Le caractère tout particulier du dogmatisme chrétien[1] est précisément le dualisme. On a beau déclamer sur le progrès que les arts ont fait depuis dix-huit siècles ; jamais on ne pourra sérieusement le présenter comme un résultat produit par l’Église. L’amour de Pétrarque pour Laure le lit poète : mais cet amour est en contradiction flagrante avec le catholicisme dogmatique, il le confesse à saint Augustin, cette personnification stéréotype de la conscience catholique. » Saint Augustin dit : « Non hominem sed Deum in homine ama, » et le pieux Pascal : « Il est injuste qu’on s’attache nous, quoiqu’on le fasse avec plaisir et volontairement. Nous ne sommes la fin de personne… nous devons les avertir qu’ils ne doivent pas s’attacher à nous, car il faut qu’ils passent leur vie à plaire à Dieu ou à le chercher. » Or, l’amour aime précisément l’homme dans l’homme ; l’amour est une sublime magie, a dit un poète, qui élève le fini à la hauteur de l’infini ; aux yeux de l’amour, les choses terrestres deviennent des choses célestes, il se contente parfaitement du bonheur qu’il sait trouver sur cette terre. Est—ce Pétrarque le catholique qui écrivait ces magnifiques sonnets, ces stances incomparables, qui harmonisaient si peu avec sa foi dogmatique qu’il en sentait le plus vif repentir ? assurément non. Les stances adressées à Laure venaient au contraire de la plume de Pétrarque le poète. Le pape Léon X était, bien que pape, en contradiction permanente avec l’essence du catholicisme, et c’est précisément sous les auspices de ce pontife que les beaux-arts ont repris leur essor. Un chef-d’œuvre doit être beau non-seulement aux yeux d’un chrétien, mais aussi à ceux de tout autre homme ; la catégorie de la beauté est sans contredit la catégorie essentielle dans l’art : la force païenne, l’humilité chrétienne, lui sont subordonnées. L’art doit élever les objets dont il s’occupe au-dessus des étroites limites d’une religion particulière, il doit les transférer dans la sphère universelle de l’humanisme.

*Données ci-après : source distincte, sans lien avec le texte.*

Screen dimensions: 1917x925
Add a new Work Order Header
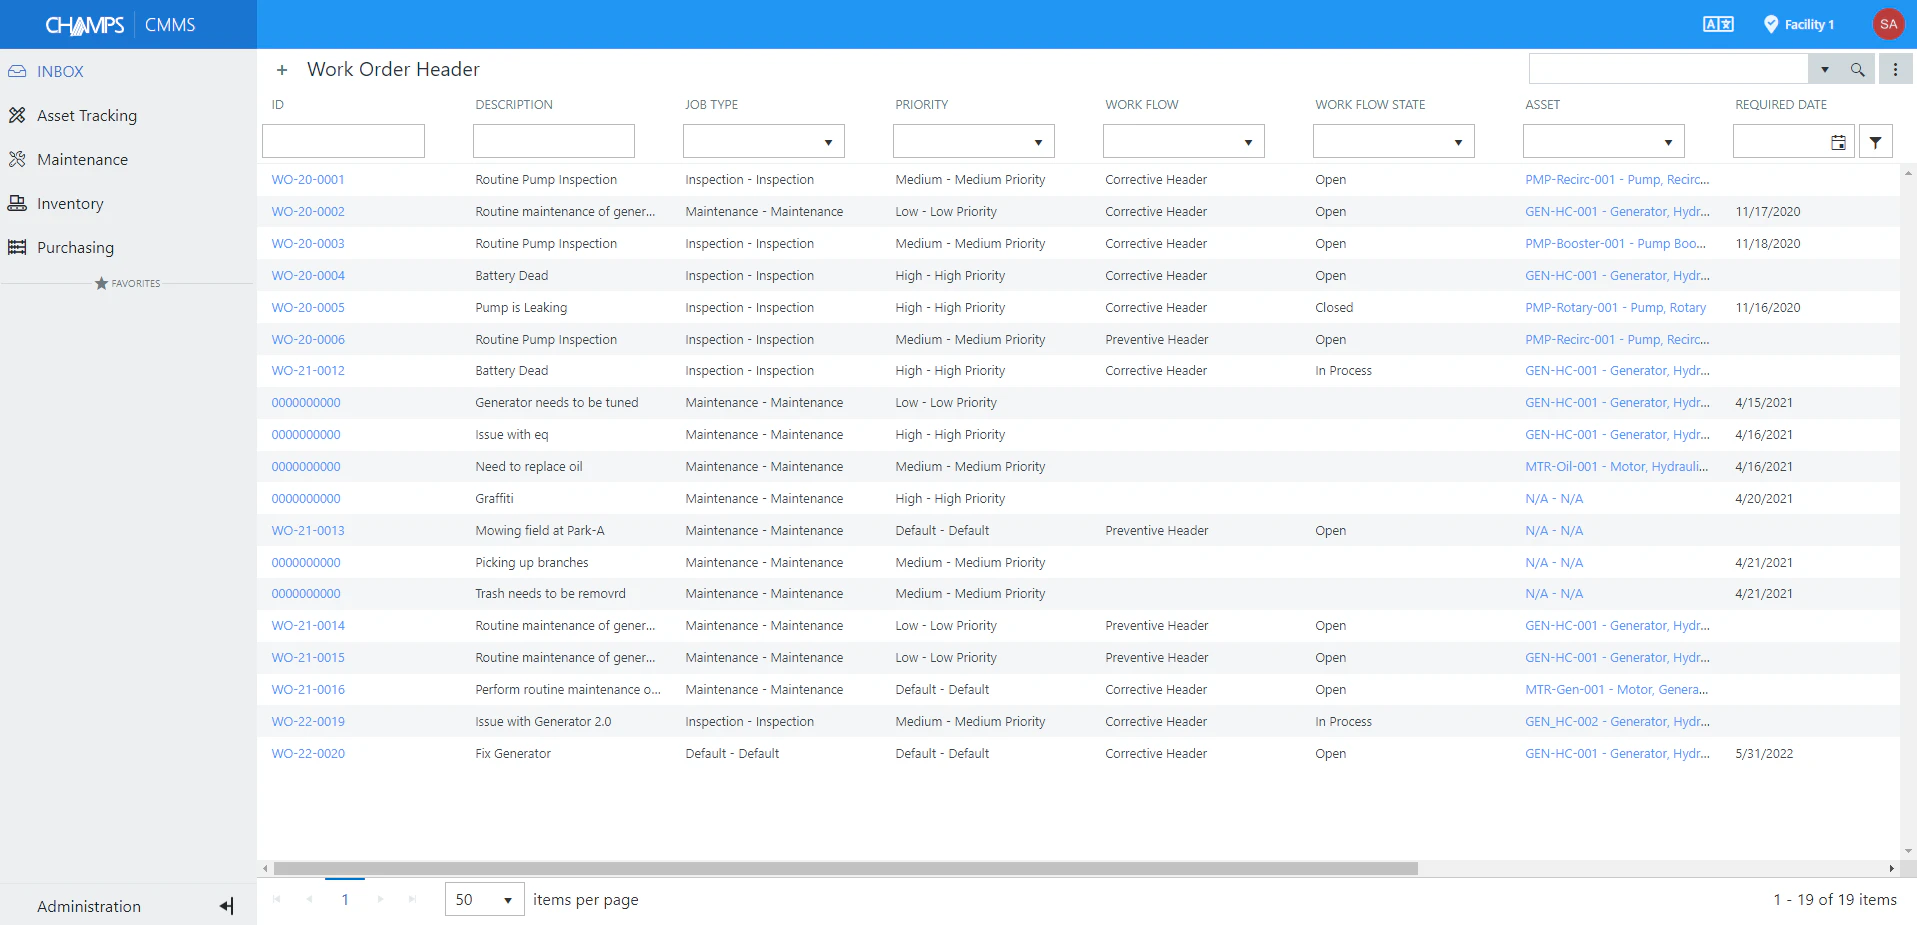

Un grand artiste assujétit la religion à l’art, il n’assujétit jamais l’ art à la religion ; ce qu’ il y a de religieux dans un chef-d’œuvre, n’ a qu’ une signification formelle qui sert de base ou d’enveloppe au vrai et au beau ; celui-ci est l’essence du chef-d’œuvre. La forme

  1. Le traducteur transcrit ici une dissertation de M. Louis Feuerbach (Pierre Bayle, 1838).